Perché questo è ciò che amo.

Il vento che fascia tutto il corpo lungo le creste montane, e la stanchezza racchiusa nei muscoli dopo la tensione di una lunga salita.
I tappeti d’erba puntellati dalla nascente discrezione della prima primavera, spalancati all’improvviso nei boschi.
La roccia, quell’urlo fra terra e cielo con cui la montagna disvela la sua nudità.
E amo il mare, sia la sua tenerezza azzurra, sia il suo profondo manto blu, firmamento in continuo movimento, pace senza tregua.
Ne amo la possibilità immensa di utero, come si ama un ritorno a ciò che ci precede, con l’intensità cieca e totale del riconoscimento di un origine.
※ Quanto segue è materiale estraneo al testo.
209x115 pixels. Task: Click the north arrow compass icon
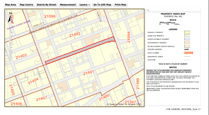point(10,17)
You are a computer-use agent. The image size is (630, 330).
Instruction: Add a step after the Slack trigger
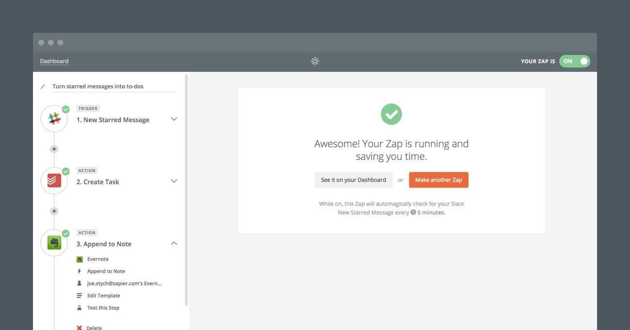click(x=54, y=149)
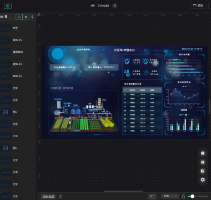211x200 pixels.
Task: Delete the selected layer with the trash icon
Action: click(x=6, y=17)
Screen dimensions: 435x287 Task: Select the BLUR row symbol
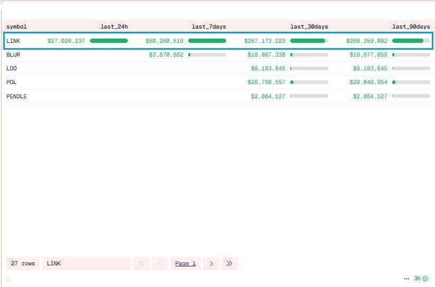(13, 54)

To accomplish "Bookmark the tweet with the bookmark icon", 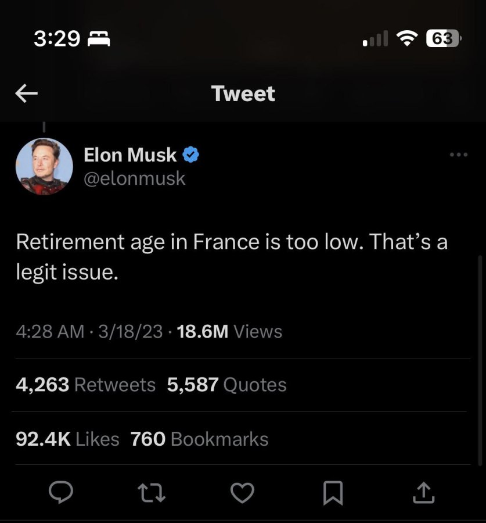I will [x=333, y=493].
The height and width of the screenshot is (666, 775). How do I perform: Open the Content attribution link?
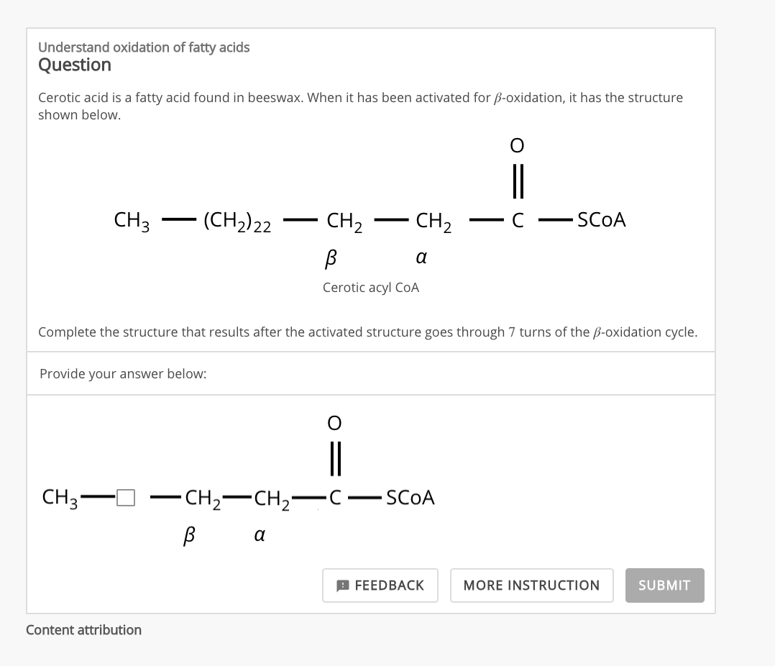tap(83, 629)
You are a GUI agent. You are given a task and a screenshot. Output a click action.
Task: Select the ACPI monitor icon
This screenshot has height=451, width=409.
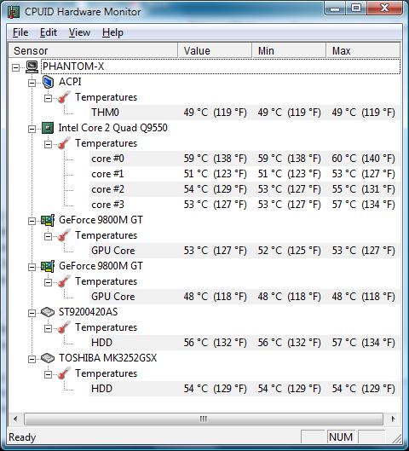pyautogui.click(x=48, y=82)
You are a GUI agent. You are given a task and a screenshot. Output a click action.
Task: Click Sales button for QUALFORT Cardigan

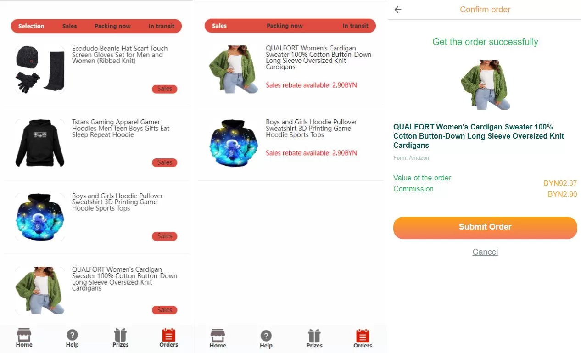tap(164, 310)
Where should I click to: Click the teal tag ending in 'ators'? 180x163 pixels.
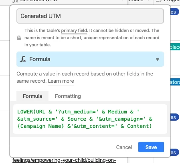[175, 82]
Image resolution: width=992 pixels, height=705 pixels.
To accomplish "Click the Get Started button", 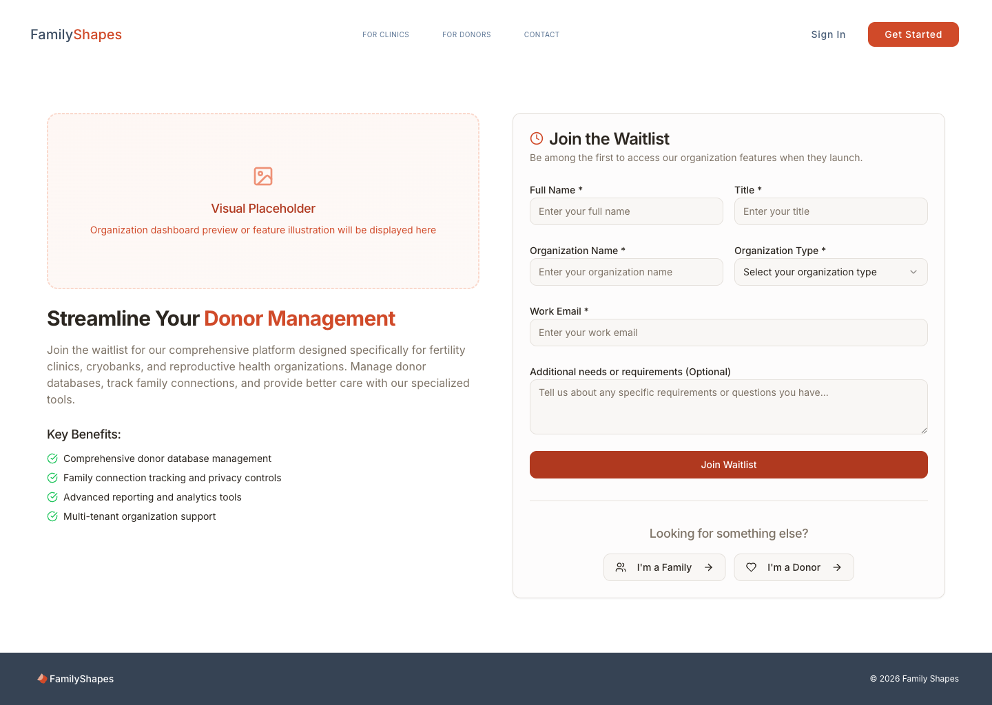I will [913, 34].
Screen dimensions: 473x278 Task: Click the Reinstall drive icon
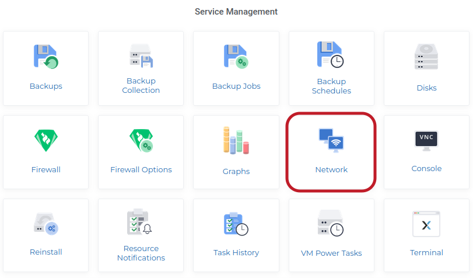click(x=45, y=224)

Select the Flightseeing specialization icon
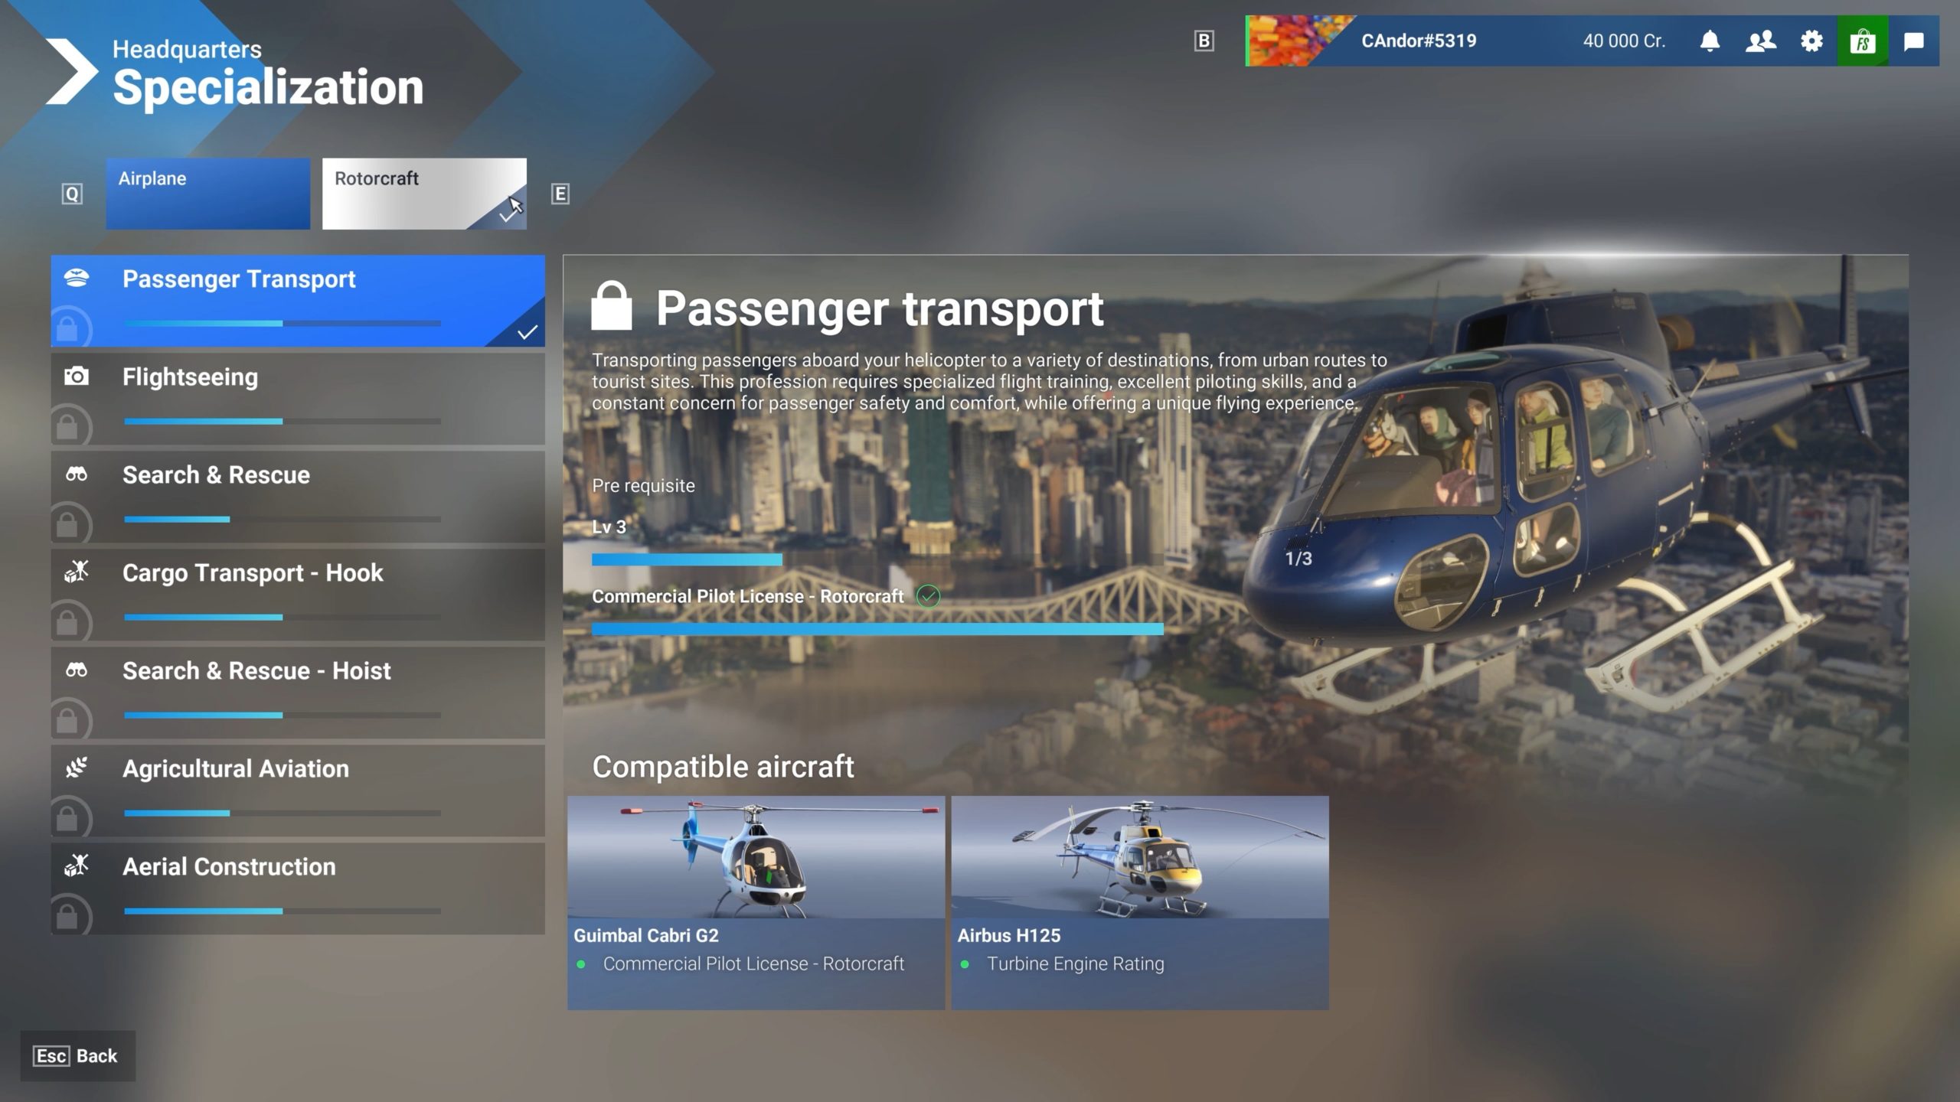click(78, 376)
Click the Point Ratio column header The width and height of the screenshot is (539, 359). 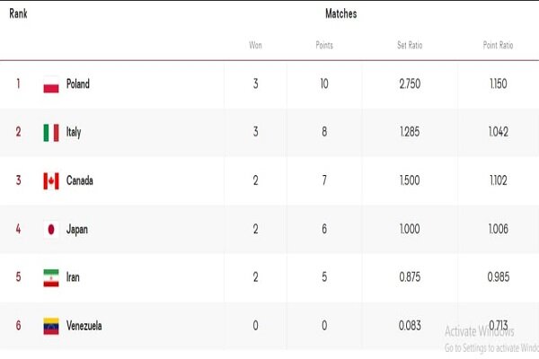[498, 45]
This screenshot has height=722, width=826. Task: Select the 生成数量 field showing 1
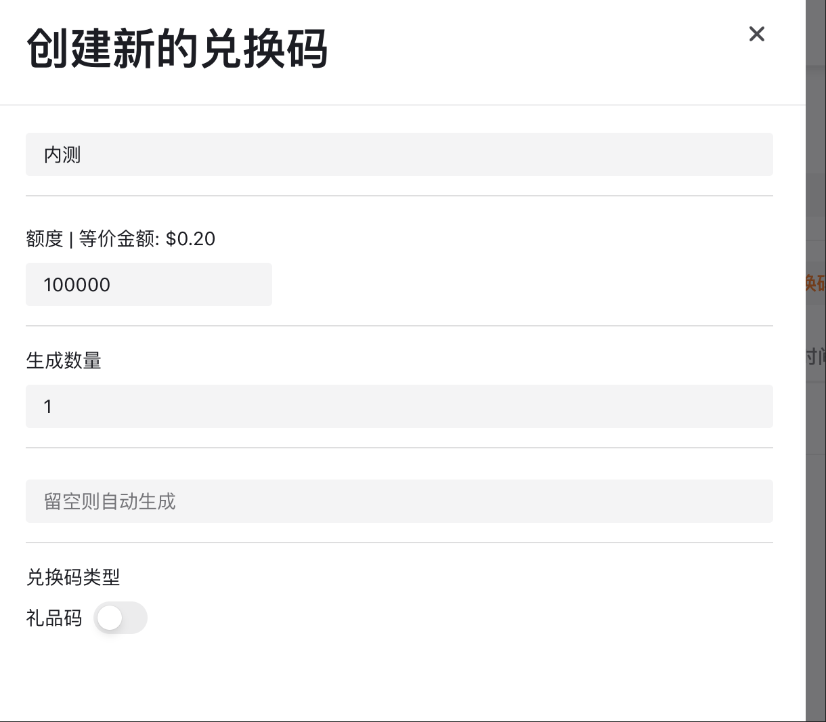(x=399, y=406)

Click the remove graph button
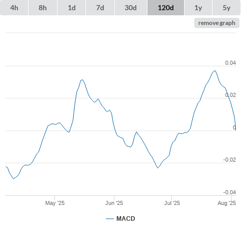coord(217,23)
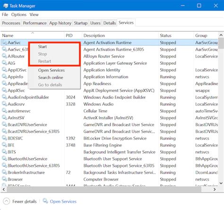This screenshot has height=210, width=224.
Task: Open the Details tab
Action: 110,23
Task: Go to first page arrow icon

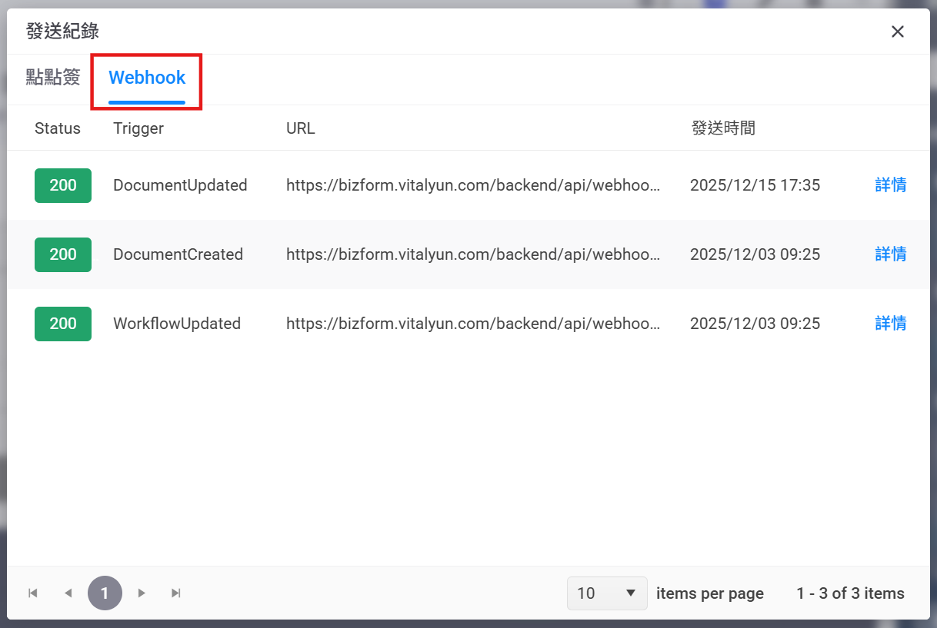Action: tap(33, 593)
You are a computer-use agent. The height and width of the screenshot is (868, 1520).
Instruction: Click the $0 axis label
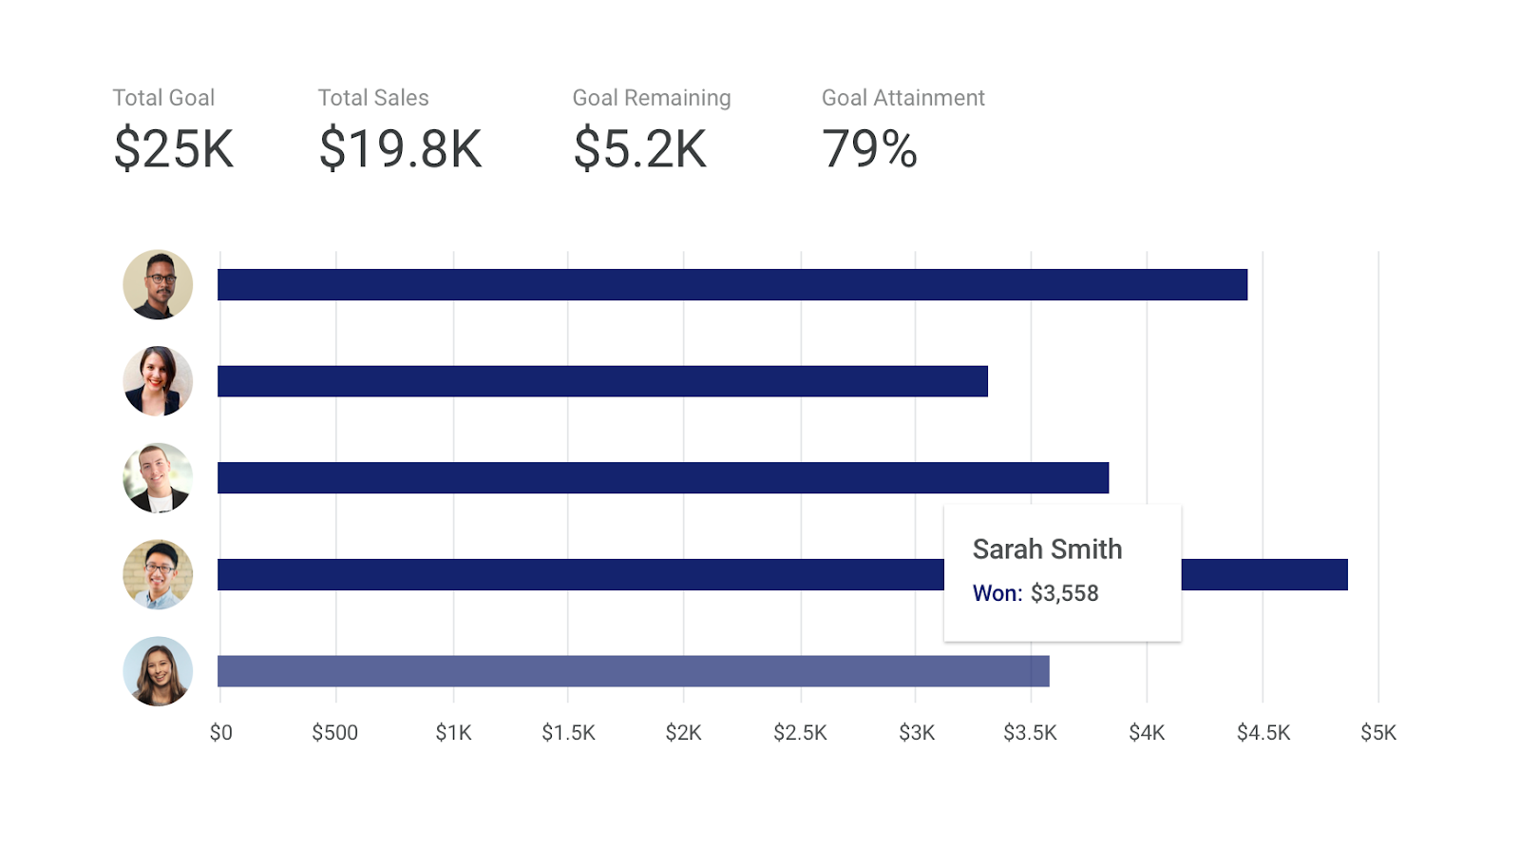coord(220,732)
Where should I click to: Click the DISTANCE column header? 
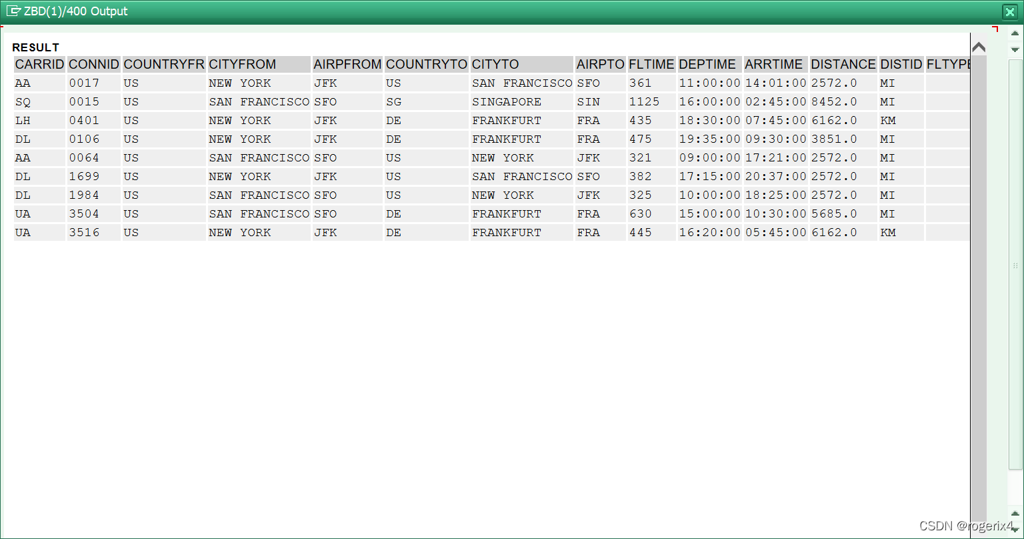tap(843, 65)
Amo gli alberi e le piante, il pioppo e il leccio, la quercia e l’acero, la vite e l’olivo.
Amo la vita vegetale come incantata, silenziosa vita fraterna, o con lo struggimento in tenerezza di un innamoramento dolcissimo.

Amo le persone semplici e la ricchezza dello stare insieme.
Amo la spontaneità senza riserva del darsi, la gioia forte del condividere, la dolcezza attenta dell’accompagnarsi.
Amo il silenzio come la parola, nell’intimità di un’amicizia.
Le lunghe tavolate imbandite di risate e calici tutti pieni e che la mia casa possa essere sempre baricentro di una festa.
Amo il legame che crea il lungo lavorare insieme, in cima alle piante o su una trattrice, a forbici in mano o a mano nuda.
Il privilegio del silenzio che nasce come un fiore dalla fatica del lavorare di campagna, fiore a sigillo di una profonda intimità fra cuori.

E amo il vino, ascoltarlo, riconoscervi l’innocenza immacolata di un frutto, o la filigrana intessuta dal tempo della sua evoluzione.
Riconoscere sul fondo del calice una mano e le sue scelte, il prodigio della relazione che nasce fra un vigneto e il suo custode, fra la terra e una pianta.

Amo ascoltare le storie di tutto ciò che vive.
Così amo anche la parola, il nitore con cui –vestita di poesia- riesce a scalfire la forma compatta e ubiqua della bellezza.

Amo la mia vigna, con la tenerezza di ogni primo innamoramento.

I miei olivi, con la fierezza fraterna di chi riconosce in un diverso il prodigio della forza e della bellezza.
I volti dei miei amici, e la loro semplicità buona.

La donna che nel 2016 é arrivata da lontano a completare la mia vita nell'amore e che ora é centro ai miei giorni, dall'alba al tramonto, mano che intreccia alla mia il ricamo infaticabile dei tralci.

Amo ascoltare ogni forma in cui la vita germoglia, sia nella sua timidezza discreta sia nell’urgenza del suo prorompere e stupirmene, prendermene cura.
Amo ogni istante del mio tempo e ogni gesto con cui ne coltivo la bellezza e la libertà.

Amo Cupramontana e le sue figure umane.
Cupramontana e i suoi vigneti.
Cupramontana e la sua spontanea, inattesa, semplice magia.